▸ **Problem statement**
Look below for the line containing "VERBINDUNGSTECHNIK (1260, 382)"; from there through the line containing "Privacy Policy (289, 445)", both lines included, please set down each line exactly and nothing else.

*-*-*

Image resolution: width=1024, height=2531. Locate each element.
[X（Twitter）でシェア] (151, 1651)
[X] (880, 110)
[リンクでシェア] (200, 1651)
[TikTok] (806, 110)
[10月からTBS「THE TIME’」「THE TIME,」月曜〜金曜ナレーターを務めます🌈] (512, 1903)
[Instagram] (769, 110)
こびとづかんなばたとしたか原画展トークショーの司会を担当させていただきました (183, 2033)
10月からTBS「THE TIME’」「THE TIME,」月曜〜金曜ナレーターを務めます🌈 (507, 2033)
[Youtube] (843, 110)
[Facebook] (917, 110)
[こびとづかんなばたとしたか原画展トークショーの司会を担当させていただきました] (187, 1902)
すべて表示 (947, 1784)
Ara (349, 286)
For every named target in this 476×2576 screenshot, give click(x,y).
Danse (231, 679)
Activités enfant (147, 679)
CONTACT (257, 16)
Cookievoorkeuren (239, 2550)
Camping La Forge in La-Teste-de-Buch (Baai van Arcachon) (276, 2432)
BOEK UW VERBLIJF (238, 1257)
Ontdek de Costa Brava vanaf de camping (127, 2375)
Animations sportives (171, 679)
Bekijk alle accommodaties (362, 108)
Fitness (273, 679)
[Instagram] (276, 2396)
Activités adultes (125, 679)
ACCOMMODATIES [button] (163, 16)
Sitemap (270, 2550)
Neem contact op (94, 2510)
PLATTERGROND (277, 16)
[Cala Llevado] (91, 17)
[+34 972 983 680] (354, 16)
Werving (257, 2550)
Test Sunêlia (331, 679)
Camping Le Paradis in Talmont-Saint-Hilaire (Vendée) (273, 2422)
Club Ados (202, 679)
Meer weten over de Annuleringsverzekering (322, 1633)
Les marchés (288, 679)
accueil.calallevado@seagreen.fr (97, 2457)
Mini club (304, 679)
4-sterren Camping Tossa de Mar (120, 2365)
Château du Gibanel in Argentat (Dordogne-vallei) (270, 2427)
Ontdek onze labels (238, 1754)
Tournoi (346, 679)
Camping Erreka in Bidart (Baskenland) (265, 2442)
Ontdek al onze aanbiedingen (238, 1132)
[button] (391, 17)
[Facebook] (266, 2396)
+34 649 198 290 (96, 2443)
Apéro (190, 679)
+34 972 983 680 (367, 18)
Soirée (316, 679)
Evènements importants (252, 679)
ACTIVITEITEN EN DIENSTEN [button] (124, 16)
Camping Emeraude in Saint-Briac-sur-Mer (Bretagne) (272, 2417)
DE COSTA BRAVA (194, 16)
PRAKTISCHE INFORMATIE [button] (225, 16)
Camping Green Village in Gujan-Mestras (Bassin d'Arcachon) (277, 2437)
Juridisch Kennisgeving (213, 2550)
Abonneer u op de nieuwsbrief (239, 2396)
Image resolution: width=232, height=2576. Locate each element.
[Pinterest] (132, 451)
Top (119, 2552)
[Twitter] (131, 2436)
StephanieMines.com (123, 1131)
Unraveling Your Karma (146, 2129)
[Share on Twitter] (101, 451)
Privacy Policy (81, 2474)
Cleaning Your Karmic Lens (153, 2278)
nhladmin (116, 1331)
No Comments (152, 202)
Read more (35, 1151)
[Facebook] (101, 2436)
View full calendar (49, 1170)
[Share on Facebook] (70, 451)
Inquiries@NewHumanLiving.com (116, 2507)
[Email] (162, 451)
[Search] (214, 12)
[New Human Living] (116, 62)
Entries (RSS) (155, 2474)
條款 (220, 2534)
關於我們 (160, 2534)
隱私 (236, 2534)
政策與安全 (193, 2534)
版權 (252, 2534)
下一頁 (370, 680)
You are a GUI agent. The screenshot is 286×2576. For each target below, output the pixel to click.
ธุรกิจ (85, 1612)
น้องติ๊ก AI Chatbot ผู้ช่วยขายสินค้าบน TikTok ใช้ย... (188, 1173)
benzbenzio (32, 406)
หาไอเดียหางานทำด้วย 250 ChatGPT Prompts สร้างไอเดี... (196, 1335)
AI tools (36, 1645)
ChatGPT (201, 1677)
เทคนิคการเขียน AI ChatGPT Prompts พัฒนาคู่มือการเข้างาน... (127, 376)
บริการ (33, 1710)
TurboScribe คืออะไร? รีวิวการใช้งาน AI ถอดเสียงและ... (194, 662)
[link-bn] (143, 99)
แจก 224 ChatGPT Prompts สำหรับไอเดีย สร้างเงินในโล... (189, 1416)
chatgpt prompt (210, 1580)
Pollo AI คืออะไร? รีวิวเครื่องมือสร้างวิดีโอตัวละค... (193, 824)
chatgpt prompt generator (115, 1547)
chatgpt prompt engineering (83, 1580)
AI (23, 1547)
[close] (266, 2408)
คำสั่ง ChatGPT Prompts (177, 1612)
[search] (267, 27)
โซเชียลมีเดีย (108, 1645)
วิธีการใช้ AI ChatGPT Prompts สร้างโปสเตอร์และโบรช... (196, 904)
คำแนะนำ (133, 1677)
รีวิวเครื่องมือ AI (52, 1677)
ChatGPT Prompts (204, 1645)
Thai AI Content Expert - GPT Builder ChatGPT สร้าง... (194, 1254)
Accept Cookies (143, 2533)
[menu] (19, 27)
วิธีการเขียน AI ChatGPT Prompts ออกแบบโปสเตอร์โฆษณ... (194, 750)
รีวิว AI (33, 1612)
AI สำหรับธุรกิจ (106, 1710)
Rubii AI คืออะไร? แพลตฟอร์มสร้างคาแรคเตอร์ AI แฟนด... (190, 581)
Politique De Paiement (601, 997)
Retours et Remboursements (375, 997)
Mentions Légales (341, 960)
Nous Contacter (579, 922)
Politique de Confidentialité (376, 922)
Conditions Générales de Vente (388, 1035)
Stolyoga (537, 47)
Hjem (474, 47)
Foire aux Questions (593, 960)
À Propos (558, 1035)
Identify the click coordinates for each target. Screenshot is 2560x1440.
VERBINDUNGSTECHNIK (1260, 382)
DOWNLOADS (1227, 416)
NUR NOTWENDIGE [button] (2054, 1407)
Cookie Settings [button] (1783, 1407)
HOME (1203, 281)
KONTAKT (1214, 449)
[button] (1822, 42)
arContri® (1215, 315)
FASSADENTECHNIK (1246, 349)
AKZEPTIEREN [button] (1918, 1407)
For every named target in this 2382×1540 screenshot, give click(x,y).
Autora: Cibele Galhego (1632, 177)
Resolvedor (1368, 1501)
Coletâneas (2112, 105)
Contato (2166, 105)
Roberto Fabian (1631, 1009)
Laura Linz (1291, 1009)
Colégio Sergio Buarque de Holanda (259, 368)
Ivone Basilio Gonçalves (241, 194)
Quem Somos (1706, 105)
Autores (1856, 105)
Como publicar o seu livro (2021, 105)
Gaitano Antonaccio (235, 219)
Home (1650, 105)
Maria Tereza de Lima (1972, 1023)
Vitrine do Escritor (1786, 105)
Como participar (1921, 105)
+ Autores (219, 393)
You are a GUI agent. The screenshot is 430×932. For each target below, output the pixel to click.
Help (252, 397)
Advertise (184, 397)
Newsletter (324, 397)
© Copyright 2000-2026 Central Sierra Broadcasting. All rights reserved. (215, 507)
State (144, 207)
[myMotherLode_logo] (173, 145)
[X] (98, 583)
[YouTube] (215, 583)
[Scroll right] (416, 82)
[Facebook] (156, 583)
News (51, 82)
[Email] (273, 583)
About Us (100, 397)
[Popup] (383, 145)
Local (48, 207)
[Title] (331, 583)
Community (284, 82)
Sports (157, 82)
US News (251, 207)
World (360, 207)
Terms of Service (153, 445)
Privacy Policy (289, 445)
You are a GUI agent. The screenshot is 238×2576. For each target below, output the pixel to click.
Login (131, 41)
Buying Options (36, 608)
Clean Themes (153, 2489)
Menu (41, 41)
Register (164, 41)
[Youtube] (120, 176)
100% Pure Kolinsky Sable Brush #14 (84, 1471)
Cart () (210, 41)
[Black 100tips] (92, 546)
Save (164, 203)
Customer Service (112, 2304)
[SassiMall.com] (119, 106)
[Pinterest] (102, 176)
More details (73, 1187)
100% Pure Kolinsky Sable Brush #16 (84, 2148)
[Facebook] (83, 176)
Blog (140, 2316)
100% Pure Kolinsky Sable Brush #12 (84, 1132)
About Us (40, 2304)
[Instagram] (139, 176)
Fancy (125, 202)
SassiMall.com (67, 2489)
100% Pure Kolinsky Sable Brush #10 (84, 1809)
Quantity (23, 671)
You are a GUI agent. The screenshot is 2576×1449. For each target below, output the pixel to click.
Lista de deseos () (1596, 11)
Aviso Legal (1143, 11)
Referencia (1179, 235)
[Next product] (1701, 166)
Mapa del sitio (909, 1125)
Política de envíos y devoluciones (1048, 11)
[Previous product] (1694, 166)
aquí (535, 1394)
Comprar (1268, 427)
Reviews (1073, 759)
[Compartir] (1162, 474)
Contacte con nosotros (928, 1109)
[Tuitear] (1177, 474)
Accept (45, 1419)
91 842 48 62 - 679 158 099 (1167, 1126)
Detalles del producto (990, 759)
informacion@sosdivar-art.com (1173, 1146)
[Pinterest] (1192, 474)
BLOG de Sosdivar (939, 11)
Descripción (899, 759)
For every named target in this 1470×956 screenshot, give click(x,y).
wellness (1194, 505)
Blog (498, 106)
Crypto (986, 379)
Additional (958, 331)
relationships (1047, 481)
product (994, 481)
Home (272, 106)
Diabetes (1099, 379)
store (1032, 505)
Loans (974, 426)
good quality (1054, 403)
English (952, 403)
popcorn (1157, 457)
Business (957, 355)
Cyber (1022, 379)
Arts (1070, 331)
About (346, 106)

*-*-*

▸ **Written solution**
VERBINDUNGSTECHNIK (1260, 382)
DOWNLOADS (1227, 416)
NUR NOTWENDIGE [button] (2054, 1407)
Cookie Settings [button] (1783, 1407)
HOME (1203, 281)
KONTAKT (1214, 449)
[button] (1822, 42)
arContri® (1215, 315)
FASSADENTECHNIK (1246, 349)
AKZEPTIEREN [button] (1918, 1407)
For every named target in this 2382×1540 screenshot, give click(x,y).
Autora: Cibele Galhego (1632, 177)
Resolvedor (1368, 1501)
Coletâneas (2112, 105)
Contato (2166, 105)
Roberto Fabian (1631, 1009)
Laura Linz (1291, 1009)
Colégio Sergio Buarque de Holanda (259, 368)
Ivone Basilio Gonçalves (241, 194)
Quem Somos (1706, 105)
Autores (1856, 105)
Como publicar o seu livro (2021, 105)
Gaitano Antonaccio (235, 219)
Home (1650, 105)
Maria Tereza de Lima (1972, 1023)
Vitrine do Escritor (1786, 105)
Como participar (1921, 105)
+ Autores (219, 393)
You are a GUI agent. The screenshot is 430×932. For each target below, output the pixel to click.
Help (252, 397)
Advertise (184, 397)
Newsletter (324, 397)
© Copyright 2000-2026 Central Sierra Broadcasting. All rights reserved. (215, 507)
State (144, 207)
[myMotherLode_logo] (173, 145)
[X] (98, 583)
[YouTube] (215, 583)
[Scroll right] (416, 82)
[Facebook] (156, 583)
News (51, 82)
[Email] (273, 583)
About Us (100, 397)
[Popup] (383, 145)
Local (48, 207)
[Title] (331, 583)
Community (284, 82)
Sports (157, 82)
US News (251, 207)
World (360, 207)
Terms of Service (153, 445)
Privacy Policy (289, 445)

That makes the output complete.